Performans göstergelerine bakıldığında ise tahsili gecikmiş alacakların kredilere oranının Mayıs 2012 itibariyle yüzde 3 civarında olduğuna işaret edilirken, özkaynakların toplam aktiflere oranının yüzde 12'ler düzeyinde devam ettiği, net kar/özkaynak karlılığının yüzde 13,6, net kar/toplam aktif oranının ise yüzde 1,7 düzeyinde olduğu belirtildi.

Kredilerde kurumsal ve bireysel kredi oranlarının dağılımının Mayıs itibariyle aynı olduğu ifade edilirken, geçen yılın Haziran ayı itibariyle yüzde 14 olan kredi büyümesinin bu yılın aynı döneminde yüzde 10'da kaldığı, bireysel krediler geçen yılın ilk yarısında yüzde 19 büyürken, bu yılın ilk yarısında yüzde 8 büyüdüğü bildirildi.
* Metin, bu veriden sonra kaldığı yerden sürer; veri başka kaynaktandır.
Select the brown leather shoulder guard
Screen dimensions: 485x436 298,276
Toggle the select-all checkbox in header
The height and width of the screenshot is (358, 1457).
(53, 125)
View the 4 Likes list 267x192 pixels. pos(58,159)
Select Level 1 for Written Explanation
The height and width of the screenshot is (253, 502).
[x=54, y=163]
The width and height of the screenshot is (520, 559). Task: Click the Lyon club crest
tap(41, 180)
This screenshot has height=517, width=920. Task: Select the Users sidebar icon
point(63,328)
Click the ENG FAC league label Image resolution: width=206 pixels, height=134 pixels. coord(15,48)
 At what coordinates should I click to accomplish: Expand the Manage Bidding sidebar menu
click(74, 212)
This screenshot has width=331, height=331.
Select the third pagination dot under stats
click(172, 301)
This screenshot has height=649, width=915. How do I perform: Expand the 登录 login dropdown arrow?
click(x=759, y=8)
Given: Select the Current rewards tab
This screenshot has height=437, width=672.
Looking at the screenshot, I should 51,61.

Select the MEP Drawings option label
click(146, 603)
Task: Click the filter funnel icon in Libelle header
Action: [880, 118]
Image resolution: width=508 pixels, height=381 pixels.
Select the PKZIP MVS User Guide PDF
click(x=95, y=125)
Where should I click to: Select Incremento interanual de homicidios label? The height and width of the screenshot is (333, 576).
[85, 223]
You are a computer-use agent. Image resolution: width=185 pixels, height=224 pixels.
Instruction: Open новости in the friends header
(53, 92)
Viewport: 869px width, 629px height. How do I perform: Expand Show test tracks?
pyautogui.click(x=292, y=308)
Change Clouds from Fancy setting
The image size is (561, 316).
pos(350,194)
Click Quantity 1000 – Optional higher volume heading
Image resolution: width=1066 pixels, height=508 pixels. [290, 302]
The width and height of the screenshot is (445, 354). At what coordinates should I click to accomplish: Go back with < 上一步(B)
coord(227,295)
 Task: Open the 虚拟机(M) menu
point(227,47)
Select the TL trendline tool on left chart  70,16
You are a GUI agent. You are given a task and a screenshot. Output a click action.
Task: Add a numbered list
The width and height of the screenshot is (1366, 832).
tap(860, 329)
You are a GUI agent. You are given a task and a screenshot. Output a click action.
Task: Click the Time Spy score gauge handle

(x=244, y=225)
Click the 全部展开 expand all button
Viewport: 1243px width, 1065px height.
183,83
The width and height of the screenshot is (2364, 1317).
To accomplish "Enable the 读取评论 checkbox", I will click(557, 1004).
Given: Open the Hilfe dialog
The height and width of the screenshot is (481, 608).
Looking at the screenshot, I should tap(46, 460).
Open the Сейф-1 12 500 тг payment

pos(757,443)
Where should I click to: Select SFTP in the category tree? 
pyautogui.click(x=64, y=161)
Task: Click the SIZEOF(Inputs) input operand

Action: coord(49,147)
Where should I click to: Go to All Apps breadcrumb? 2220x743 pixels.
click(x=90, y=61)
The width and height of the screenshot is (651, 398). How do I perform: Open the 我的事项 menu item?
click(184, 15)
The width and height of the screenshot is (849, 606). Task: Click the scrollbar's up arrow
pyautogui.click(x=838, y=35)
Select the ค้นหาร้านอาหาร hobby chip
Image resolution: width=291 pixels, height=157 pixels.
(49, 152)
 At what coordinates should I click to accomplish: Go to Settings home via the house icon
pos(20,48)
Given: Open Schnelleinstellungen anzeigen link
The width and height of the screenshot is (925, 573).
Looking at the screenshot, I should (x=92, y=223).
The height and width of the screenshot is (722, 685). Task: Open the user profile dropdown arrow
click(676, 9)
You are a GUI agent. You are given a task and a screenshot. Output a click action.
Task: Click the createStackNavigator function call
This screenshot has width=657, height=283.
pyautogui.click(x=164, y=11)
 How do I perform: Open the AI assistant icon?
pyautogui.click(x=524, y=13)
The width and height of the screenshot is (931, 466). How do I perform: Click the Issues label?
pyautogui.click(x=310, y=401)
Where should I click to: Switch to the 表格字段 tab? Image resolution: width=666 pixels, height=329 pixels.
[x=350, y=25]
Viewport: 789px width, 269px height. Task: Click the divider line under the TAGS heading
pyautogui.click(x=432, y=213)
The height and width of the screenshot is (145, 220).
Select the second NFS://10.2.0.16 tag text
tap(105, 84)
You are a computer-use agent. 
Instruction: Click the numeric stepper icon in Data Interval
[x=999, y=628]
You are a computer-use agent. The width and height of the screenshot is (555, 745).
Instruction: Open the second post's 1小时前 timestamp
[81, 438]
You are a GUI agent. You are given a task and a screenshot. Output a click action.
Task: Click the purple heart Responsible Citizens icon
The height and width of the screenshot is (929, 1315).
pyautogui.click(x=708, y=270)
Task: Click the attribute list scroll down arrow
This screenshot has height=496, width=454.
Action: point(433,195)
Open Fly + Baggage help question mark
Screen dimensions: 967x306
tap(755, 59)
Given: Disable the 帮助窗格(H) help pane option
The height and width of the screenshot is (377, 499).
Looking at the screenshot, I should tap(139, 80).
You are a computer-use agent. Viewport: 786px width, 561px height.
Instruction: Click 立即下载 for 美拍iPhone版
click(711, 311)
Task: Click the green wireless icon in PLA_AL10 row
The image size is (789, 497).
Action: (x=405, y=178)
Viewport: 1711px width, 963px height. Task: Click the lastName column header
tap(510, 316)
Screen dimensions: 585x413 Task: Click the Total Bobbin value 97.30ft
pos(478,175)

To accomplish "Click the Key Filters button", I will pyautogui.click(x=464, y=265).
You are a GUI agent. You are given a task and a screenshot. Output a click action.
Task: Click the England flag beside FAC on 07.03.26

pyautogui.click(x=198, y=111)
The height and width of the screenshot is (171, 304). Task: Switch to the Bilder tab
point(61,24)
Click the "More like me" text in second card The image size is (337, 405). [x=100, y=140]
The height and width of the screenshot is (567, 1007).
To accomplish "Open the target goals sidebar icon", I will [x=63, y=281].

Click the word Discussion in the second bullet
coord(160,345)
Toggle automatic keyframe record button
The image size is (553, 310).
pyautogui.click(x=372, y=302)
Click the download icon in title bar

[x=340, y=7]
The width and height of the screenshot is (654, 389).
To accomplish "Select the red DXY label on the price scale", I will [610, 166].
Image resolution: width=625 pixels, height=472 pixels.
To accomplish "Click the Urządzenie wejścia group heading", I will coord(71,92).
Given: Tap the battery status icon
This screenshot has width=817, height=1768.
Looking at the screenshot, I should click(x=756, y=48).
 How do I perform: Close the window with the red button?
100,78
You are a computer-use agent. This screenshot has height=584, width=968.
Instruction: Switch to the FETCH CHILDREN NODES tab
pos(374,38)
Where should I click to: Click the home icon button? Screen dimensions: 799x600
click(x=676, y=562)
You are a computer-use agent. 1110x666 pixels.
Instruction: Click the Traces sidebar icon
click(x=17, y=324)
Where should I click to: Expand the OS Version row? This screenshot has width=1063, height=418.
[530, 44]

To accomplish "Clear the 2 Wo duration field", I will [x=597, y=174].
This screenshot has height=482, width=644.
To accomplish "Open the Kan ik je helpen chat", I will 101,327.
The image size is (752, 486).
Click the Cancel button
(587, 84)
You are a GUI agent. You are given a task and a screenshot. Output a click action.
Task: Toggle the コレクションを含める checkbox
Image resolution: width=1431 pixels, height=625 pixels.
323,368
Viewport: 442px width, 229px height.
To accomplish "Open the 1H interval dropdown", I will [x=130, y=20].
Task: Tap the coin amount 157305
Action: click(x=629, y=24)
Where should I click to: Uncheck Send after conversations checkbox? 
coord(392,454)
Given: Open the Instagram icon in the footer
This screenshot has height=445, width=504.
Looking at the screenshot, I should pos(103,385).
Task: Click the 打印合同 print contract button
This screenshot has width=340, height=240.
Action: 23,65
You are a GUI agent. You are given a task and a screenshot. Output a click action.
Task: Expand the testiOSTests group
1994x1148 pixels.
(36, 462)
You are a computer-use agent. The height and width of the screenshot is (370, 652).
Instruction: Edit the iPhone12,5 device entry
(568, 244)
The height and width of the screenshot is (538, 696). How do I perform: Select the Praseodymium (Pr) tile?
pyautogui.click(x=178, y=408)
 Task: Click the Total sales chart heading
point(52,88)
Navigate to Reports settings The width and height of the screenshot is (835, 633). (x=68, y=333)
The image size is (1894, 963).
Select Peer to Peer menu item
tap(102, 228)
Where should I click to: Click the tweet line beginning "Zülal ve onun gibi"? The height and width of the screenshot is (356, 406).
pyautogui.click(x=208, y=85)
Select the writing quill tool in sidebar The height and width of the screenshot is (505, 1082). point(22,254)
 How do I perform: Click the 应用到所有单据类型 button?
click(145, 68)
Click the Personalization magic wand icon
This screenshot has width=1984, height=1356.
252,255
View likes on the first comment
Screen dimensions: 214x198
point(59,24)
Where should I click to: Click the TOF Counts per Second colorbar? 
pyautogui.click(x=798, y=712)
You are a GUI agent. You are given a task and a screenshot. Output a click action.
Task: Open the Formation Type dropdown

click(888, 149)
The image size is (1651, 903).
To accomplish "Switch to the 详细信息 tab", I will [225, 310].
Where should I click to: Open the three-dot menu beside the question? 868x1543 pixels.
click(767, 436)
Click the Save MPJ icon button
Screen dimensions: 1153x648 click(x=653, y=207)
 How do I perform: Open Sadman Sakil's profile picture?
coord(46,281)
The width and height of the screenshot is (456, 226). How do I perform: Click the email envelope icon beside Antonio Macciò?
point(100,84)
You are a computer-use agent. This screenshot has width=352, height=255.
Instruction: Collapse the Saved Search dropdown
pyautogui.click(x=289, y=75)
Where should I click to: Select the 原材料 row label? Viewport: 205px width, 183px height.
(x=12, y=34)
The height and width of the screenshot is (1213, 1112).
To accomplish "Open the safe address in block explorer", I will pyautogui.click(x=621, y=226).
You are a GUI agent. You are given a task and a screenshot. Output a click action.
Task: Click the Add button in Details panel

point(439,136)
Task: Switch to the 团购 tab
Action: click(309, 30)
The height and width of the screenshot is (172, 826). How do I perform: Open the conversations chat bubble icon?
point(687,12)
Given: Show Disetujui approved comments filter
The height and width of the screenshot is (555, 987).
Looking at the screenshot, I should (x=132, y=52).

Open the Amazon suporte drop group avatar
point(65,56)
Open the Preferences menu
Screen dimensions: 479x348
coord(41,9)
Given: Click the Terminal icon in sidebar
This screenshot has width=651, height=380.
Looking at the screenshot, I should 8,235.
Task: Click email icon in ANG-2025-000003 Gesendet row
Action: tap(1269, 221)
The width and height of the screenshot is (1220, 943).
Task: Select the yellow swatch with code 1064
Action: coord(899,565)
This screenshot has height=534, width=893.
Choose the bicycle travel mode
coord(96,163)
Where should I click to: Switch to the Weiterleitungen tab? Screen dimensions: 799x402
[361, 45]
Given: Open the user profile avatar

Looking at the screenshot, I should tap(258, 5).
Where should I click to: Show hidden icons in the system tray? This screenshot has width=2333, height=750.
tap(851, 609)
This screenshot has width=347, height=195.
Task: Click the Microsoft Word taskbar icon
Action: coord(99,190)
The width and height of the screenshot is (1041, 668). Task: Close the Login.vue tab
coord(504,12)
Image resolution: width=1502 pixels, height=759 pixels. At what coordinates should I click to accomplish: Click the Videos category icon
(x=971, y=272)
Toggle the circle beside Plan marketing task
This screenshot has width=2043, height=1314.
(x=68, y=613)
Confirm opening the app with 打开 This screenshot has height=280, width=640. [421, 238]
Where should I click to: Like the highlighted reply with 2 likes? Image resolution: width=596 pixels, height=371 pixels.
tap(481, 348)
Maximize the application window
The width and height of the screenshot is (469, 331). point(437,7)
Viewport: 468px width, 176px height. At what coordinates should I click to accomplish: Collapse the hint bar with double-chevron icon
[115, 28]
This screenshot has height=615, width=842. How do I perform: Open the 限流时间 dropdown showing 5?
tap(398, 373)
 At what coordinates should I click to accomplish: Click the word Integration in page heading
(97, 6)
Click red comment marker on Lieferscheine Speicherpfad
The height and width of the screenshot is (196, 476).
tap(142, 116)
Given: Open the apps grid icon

-''Sorunlu kredilerde yukarı yönlü baskı daha fazla hissedilecek''

Kredi riskine bakıldığında sorunlu kredilerin toplam kredilere oranındaki düşüşün bu yılın ilk yarısında durduğu, hatta KOBİ ve tüketici kredilerinde yavaş da olsa bir artış olduğu (sırasıyla 3,2'den 3,3'e ve 1,9'dan 2'ye çıktı), kredi kartlarında aşağı yönlü eğilimin devam ettiği kaydedildi.

Ekonomik yavaşlamanın sorunlu krediler üzerinde baskı yaptığı, ancak bunun beklenenden daha az olduğu yönünde bir beklenti bulunduğu ifade edilen değerlendirmede, ikinci yarıda yukarı yönlü baskının daha fazla hissedileceğinin tahmin edildiğine dikkati çekildi.



-''Bankalar riskleri daha iyi fiyatlamaya başladı''

Bankaların özkaynak karlılığının reel olarak daha iyi olduğu, bankaların riskleri daha iyi fiyatlamaya başladıkları, kredi hacmi büyüme hızı düşse dahi, faiz marjları sayesinde daha olumlu etkinin söz konusu olduğu vurgulandı.

Sektörde çalışan ve şube sayısının arttığı, ancak 2011'e göre daha yavaş bir seyir izlediği belirtilirken, Haziran sonunda istihdamın 183 bin kişiyi, şube sayısının kalkınma bankaları dahil 10 bini geçtiği ifade edildi.

İkinci yarıdan beklentilerde tasarruf dengesinde iyileşmenin sürmesi gerektiğinin altı çizilirken, büyümenin yüzde 4 civarında olmasının beklendiği, son aylarda gözlenen sermaye hareketlerindeki eğilimin büyümeyi yukarı yönde etkileyeceği, para politikasında kontrollü bir gevşeme beklendiği, mevcut koşullarda kredi büyümesinin yüzde 15-18 olması, yıllık karın yüzde 10 artması, özkaynak karlılığının ise yüzde 13,5-13,8 civarında olmasının öngörüldüğü bildirildi.



-Gündemdeki konular

Sektörün gündemindeki konulara da değinilen değerlendirmede, Borçlar Kanunu ve Türk Ticaret Kanunu'ndaki değişikliklere uyum sürecinin söz konusu olacağı, özellikle Borçlar Kanunu'nun bankacılığı ilgilendiren bölümlerinin bankaların aktif kalitesini olumsuz yönde etkileyeceğinin düşünüldüğüne dikkati çekildi.

Önümüzdeki dönemde dünya ekonomisindeki toparlanmayla birlikte ipotekli konut finansmanında ikinci piyasanın oluşturulmasının çok önemli olduğu, konuya ilişkin raporun hazırlandığı ve bu yöndeki çalışmaların sürdüğü de belirtildi.